■ YOUR GOAL
After locating the line that contains "Full Face Custom" in the data below, set down exactly that line and each one after it through the line that contains "Full Face Pet Portrait Custom Wording", and nothing more.

==================================================

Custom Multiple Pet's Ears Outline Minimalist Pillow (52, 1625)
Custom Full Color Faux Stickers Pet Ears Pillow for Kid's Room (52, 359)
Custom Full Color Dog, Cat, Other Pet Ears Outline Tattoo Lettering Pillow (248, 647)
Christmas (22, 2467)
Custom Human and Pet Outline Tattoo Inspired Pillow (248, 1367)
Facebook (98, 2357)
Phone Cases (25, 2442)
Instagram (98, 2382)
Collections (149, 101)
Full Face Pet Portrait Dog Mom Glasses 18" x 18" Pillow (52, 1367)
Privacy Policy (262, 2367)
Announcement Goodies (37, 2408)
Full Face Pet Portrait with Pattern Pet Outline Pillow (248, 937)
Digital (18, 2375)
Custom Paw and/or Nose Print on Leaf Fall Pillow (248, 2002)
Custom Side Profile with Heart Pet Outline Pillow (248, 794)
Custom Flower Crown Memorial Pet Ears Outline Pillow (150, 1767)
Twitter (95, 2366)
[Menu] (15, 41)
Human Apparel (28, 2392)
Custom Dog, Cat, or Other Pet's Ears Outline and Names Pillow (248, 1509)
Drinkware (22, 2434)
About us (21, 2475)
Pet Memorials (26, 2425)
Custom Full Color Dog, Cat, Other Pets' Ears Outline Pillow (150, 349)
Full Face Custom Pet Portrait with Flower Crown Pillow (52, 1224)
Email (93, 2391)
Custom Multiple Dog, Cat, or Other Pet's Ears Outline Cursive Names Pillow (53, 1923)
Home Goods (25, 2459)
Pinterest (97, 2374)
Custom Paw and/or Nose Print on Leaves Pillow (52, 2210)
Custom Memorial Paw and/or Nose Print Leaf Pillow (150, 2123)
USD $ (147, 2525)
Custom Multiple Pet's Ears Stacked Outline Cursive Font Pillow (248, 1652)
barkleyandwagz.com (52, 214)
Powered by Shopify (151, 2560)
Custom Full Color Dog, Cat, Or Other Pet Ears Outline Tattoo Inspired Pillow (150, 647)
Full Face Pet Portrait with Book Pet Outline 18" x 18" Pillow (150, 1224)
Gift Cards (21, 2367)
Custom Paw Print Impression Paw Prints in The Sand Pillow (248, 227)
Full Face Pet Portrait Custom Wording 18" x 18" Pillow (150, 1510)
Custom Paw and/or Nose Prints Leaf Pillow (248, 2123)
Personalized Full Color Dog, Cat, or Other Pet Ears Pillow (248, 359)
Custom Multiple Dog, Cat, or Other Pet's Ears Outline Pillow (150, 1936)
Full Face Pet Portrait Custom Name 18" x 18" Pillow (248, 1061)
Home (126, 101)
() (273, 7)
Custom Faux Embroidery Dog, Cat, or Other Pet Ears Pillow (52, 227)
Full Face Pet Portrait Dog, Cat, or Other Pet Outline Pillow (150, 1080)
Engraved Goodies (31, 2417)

==================================================

■ TASK ANSWER
Full Face Custom Pet Portrait with Flower Crown Pillow (52, 1224)
Email (93, 2391)
Custom Multiple Dog, Cat, or Other Pet's Ears Outline Cursive Names Pillow (53, 1923)
Home Goods (25, 2459)
Pinterest (97, 2374)
Custom Paw and/or Nose Print on Leaves Pillow (52, 2210)
Custom Memorial Paw and/or Nose Print Leaf Pillow (150, 2123)
USD $ (147, 2525)
Custom Multiple Pet's Ears Stacked Outline Cursive Font Pillow (248, 1652)
barkleyandwagz.com (52, 214)
Powered by Shopify (151, 2560)
Custom Full Color Dog, Cat, Or Other Pet Ears Outline Tattoo Inspired Pillow (150, 647)
Full Face Pet Portrait with Book Pet Outline 18" x 18" Pillow (150, 1224)
Gift Cards (21, 2367)
Custom Paw Print Impression Paw Prints in The Sand Pillow (248, 227)
Full Face Pet Portrait Custom Wording 18" x 18" Pillow (150, 1510)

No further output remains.